The growing use of mobile technologies
in Africa provides an opportunity for mobile phone-based
solutions. Today's
mobile devices come equiped with a rich set of sensors such as
accelemoter (for orientation), GPS (for location), digital compass (for
direction) and microphone (for sound). The availability of portable and
rich-sensor mobile devices (e.g., smartphones) has given raise to a new
paradigm known as participatory-sensing [3,6].
Using their mobile devices, ordinary citizens and communities collect
and share data about their environment as well as well being. Several
participatory sensing applications have been conceived ranging from
noise environmental monitoring to health well being [6]. Building on
this trend, this masters research seeks to leverage the availability of
a rich set of sensors such as GPS, accelerometer, camera and compass
that come embedded in today’s mobile devices for infrastructure
monitoring with a focus on the transportation sector.
This masters thesis aims to undertake
research to explore the use of mobile sensor technology in road infrastructure
monitoring in the urban areas of a developing country setting where roads are characterised by highly uneven road surfaces.

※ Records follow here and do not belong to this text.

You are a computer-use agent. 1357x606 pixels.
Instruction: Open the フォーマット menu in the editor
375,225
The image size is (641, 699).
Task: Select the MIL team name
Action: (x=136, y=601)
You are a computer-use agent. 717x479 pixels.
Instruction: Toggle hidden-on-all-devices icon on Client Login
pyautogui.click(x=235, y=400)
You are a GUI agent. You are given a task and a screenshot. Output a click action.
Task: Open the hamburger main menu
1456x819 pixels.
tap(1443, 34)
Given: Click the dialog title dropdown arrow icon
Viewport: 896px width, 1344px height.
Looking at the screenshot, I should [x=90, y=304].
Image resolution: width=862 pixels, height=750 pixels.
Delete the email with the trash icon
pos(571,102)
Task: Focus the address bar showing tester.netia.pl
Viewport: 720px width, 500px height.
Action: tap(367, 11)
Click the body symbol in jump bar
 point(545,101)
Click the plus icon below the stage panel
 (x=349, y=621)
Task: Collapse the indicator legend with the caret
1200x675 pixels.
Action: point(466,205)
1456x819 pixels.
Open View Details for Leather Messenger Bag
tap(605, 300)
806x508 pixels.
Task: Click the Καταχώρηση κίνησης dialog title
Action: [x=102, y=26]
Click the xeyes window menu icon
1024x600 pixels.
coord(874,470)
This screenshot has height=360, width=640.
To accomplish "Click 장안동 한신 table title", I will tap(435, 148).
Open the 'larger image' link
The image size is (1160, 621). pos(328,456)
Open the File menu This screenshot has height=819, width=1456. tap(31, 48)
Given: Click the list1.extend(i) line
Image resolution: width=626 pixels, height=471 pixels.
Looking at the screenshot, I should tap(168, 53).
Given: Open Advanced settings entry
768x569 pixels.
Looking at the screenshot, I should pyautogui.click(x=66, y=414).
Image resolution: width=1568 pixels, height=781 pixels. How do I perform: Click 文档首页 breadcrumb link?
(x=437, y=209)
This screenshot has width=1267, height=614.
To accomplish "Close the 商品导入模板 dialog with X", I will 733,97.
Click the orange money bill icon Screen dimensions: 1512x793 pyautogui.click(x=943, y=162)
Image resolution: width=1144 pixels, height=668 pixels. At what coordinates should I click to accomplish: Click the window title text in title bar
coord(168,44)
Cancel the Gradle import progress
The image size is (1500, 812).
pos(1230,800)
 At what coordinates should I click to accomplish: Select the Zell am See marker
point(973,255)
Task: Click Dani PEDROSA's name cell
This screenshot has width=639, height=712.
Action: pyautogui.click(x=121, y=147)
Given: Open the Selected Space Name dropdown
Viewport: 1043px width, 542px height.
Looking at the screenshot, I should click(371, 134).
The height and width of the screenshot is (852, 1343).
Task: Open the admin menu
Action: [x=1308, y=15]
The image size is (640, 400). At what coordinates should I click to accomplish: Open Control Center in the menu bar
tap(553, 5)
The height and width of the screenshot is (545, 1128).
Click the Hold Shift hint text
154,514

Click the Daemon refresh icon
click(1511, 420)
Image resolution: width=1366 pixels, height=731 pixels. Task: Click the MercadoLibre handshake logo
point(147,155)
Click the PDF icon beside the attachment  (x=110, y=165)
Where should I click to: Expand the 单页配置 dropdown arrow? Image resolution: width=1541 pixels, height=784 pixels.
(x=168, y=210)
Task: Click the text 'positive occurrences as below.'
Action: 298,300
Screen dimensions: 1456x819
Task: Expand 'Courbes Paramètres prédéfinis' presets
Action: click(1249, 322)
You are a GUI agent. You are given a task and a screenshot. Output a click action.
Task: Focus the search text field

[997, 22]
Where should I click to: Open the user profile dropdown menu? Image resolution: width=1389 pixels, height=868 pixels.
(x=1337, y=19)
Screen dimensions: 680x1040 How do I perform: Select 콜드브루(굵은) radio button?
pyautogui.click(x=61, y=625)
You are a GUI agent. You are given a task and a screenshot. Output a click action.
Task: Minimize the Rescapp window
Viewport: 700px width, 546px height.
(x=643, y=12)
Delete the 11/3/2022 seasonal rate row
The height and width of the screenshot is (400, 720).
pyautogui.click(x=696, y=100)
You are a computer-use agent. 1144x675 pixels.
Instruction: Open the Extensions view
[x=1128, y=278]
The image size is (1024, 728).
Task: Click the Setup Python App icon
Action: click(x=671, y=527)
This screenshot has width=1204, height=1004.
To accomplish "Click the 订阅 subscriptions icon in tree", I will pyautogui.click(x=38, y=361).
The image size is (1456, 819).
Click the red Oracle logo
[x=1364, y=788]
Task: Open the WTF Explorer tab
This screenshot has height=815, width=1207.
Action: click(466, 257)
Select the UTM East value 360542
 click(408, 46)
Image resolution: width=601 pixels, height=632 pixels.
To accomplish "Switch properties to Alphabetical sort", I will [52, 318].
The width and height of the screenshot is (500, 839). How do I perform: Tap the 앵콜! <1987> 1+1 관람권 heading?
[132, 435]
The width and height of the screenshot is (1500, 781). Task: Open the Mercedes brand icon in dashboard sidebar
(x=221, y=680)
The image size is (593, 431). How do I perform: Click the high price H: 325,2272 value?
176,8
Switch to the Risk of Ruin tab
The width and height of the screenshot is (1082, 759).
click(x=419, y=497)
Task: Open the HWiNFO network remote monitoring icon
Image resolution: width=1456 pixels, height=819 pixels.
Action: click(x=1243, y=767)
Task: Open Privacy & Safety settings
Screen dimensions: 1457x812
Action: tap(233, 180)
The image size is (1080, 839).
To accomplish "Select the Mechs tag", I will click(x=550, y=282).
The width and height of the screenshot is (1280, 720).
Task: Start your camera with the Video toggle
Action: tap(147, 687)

The research activities will include:
(1) design and/or adaptation of exisiting algorithms and data
structures for highly uneven road surfaces. (2) building an open data
repository of raw and aggregated data from mobile sensors such as
accelerometer and GPS (3) investigating real-time and adaptive
visualization (e.g., enriched with context-awareness) (4) exploring
automatic "garbage collection" techniques or "self-destructing"
data structures for stale data (i.e., removing of datasets
corresponding to repaired road damages) (5) performing pilot case
studies, (6) investigating privacy issues and (7) conducting a comparative study of automated participatory
sensing vs explicit reporting rwith a view of exploring how the two can
complement each other. The exact scope to be refined with the student.
This project requires the student to have (or develop) good
programming skills. Knowledge of mobile applications programming and AI
concepts such as machine-learning is a plus but not a requirement.